In the first series the materials have been subdivided into categories relating to the committee's internal and external functions, largely because the committee itself maintained its records in this way. Thus, materials relating specifically to activities in the San Francisco bay area have been classified as Internal Organization, while literature requests from the nation as a whole have been classified at External Organization.
Internal Organization includes minutes and agendas from meetings, local membership records, and internal correspondence. This correspondence, chiefly between Hall and White, reflects the bay area students' growing dissatisfaction with White's irresponsibility to the San Francisco group. The culmination of this internal dispute is documented in the section containing materials on the constitutional revision.
External Organization contains correspondence, public relations materials, legal materials, and financial records. The correspondence chiefly consists of requests for BASCAHCUA reprints from religious, educational, and civic groups, although opinions about HUAC and Operation Abolition are interspersed throughout the section. Letters from Aubrey Williams, head of MCAHUAC, and Representative James Roosevelt (Dem.-Calif.), a Congressional leader in the opposition to HUAC, are similarly scattered throughout the section. The legal material, including a lengthy summation of Robert Meisenbach's trial was probably used by BASCAHCUA to prepare their response to Operation Abolition. Included in the public relations materials are samples of BASCAHCUA publications and proofs, form letters, as well as ads and press releases. Financial records include deposit and check records of BASCAHCUA as well as those of the funds raised to support Meisenbach in the Student Emergency Defense Fund. Also arranged here are telephone bills listing the location of long distance calls.
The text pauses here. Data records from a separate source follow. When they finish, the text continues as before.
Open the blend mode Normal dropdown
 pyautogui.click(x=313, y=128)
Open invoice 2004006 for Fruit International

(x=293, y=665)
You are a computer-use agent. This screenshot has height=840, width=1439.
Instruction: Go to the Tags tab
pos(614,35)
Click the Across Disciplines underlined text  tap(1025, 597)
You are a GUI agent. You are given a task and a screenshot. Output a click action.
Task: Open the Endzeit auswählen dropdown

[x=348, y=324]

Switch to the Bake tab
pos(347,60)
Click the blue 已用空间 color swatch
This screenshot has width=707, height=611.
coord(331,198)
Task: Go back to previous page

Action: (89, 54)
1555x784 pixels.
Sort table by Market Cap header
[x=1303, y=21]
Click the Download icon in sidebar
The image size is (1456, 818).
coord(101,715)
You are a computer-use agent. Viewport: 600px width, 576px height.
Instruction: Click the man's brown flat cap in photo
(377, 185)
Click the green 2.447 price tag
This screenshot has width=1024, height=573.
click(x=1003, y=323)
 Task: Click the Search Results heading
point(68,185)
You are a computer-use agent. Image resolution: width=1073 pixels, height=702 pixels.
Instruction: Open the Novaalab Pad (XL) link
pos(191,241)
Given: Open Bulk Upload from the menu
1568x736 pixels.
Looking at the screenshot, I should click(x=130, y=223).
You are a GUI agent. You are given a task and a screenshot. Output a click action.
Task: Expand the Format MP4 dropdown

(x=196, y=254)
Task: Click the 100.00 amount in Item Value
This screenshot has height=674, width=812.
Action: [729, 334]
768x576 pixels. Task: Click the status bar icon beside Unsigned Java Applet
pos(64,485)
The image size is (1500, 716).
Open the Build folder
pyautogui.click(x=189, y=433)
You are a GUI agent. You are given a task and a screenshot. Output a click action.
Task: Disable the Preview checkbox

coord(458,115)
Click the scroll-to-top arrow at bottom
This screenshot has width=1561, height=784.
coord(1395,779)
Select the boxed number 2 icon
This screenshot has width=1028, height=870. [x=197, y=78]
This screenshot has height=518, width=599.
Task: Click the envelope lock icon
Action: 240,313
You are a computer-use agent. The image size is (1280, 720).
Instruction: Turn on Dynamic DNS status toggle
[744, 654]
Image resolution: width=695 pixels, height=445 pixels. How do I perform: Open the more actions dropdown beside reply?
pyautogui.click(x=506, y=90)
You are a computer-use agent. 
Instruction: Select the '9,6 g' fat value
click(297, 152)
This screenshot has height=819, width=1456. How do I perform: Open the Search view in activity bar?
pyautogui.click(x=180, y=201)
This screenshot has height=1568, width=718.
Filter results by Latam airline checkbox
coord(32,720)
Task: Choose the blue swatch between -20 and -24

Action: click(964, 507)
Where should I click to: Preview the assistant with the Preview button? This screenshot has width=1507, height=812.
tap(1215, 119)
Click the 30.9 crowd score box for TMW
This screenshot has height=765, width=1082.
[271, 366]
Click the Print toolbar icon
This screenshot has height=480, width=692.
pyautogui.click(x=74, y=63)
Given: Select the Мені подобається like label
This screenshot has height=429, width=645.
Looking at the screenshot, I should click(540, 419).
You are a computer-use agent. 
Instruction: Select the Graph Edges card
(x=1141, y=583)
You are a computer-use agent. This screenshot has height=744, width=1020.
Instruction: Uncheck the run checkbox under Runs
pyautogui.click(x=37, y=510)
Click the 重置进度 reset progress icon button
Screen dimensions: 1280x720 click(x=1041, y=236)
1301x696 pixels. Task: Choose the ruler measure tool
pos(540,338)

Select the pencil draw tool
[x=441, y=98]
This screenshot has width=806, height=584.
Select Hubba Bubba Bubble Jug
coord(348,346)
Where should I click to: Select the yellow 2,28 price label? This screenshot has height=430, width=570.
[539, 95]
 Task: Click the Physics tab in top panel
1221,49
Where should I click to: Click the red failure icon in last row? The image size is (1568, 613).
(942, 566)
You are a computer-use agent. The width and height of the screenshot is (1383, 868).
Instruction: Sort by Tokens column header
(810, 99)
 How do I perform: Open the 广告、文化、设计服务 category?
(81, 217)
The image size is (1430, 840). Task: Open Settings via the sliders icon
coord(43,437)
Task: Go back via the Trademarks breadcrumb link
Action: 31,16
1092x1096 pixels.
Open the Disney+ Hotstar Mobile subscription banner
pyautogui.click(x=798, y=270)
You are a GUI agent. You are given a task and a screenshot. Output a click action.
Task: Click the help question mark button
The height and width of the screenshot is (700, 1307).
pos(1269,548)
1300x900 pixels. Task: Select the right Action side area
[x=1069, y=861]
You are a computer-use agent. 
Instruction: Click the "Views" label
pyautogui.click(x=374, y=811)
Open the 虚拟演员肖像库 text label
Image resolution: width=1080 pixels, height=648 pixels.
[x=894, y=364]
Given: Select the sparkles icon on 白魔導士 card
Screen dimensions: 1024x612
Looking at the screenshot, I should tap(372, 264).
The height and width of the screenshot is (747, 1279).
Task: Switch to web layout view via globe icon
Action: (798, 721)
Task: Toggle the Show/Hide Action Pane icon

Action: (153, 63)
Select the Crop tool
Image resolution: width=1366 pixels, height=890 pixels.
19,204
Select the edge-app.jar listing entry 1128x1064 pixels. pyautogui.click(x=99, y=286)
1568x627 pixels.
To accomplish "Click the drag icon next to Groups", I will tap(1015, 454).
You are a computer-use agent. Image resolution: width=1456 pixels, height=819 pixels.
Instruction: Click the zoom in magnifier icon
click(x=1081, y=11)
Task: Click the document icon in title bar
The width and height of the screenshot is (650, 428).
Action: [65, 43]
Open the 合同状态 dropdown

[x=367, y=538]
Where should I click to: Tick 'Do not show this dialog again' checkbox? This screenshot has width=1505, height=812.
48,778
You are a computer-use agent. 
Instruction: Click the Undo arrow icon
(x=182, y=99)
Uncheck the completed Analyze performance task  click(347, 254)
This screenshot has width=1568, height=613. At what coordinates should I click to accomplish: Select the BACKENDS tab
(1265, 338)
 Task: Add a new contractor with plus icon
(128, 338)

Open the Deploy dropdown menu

The second half of the collection, the reference file, consists of two parts, sorted and unsorted materials. The sorted materials, which contain information on such topics as Christian Anti-Communist Crusade, the Cuban Defense Committee, and SLATE, the student political party at the University of California, are contained in folders as kept by BASCAHCUA. Materials which the organization left unsorted have been placed in folders and classified according to organizational title. Included among the unsorted materials are such topics as Helsinki World Youth Festival, Americans for Democratic Action, and Vietnam. The majority of the materials in the reference file consists of newspaper clippings and public relations mailers. Although the materials in both sections of this file are superficial in their coverage of the issues, the reference file is helpful in shedding light on the various aspects of student political activity in the early sixties.